I have read Psalm 121
to parents
who’s tiny, premature baby
was facing surgery the next day.
To a daughter
who told me that she was afraid that her aging father
would die alone in the night when she couldn’t be near him.
To a mother who had gone into labor much, much too soon.
To a family of 15, maybe 20,
gathered around their matriarch as she moved slowly and steadily toward death.
This Psalm was written to bring comfort to travelers who are journeying a treacherous and unfamiliar road. It was written for pilgrims journeying the dangerous road to Jerusalem. It was written to remind them that they are not alone as they travel.
God will preserve them from all evil.
I've read this psalm to patients, and it's brought them comfort. But this Psalm has also brought comfort to me. I leave the hospital at night knowing that so many of the people I’ve spoken to will remain there long into the night. And many of them seem very, very alone. Alone in their suffering, alone in their struggle. I can’t stay awake by their side, but I can rest assured that God will. God, who neither slumbers nor sleeps will watch over them.
The people I’ve met during my time at the hospital, are traveling on a very particular, very difficult kind of journey. But we’re all on some kind of a journey, most of the time -- all negotiating some variety of transition, crossing some kind of threshold, making our way from one kind of a shore to another. In this community, we’ve been accompanying Rachel on her journey to the water as she prepares for her baptism. Richard and Kathleen are her sponsors, and take special responsibility for walking with her as she travels, helping her negotiate that tricky space of the in-between.
And Michael and Gihanni are setting out on the first leg of a journey today and in the coming weeks, as they say goodbye to St. Lydia’s and New York, and hello to Ashville, North Carolina, a new church, a new job, new roles, new patterns, new ways of living.
Part of our job as a church is to mark and name these transitions.
To remember that it’s hard to say hello
until you’ve said a proper goodbye.
So tonight we’re saying goodbye, and see you soon,
and blessing Gihanni and Michael,
and thanking them for all they’ve brought to our community.
St. Lydia’s as a church is on a journey too.

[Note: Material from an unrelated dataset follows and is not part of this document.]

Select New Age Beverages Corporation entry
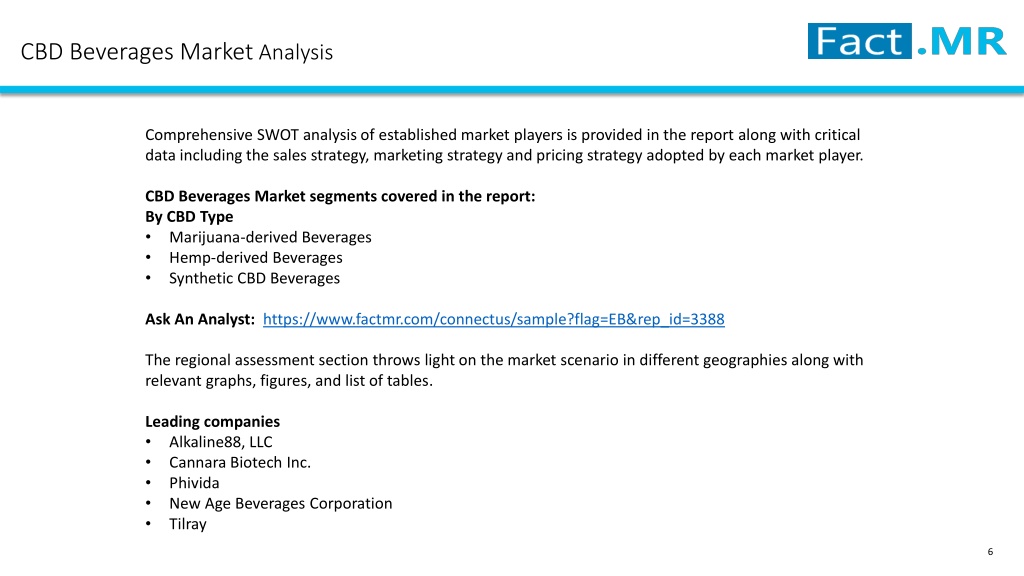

It may not seem like a long way to travel over the Brooklyn Bridge, but negotiating the distance between this place and the next place will open us up to being in the middle, to being betwixt and between. To not being quite sure for a while who we are or how we got into this funny place, where we hardly seem to recognize ourselves.
The good news of this text is that,
in the midst of the middle,
we are never alone.
Beside the hospital bed in the middle of a night that seems very long,
we are never alone.
On the way to the edge of waters that seem very deep,
we are never alone.
With all our worldly possessions packed into boxes
and a long road ahead of us,
we are never alone.
Whatever we encounter
in the middle,
we won’t do it by ourselves.
Behold the keeper of Israel
will neither slumber nor sleep.
The Lord will watch over
your going out and your coming in,
from this time forth,
forevermore.
Sometimes we just need to be reminded.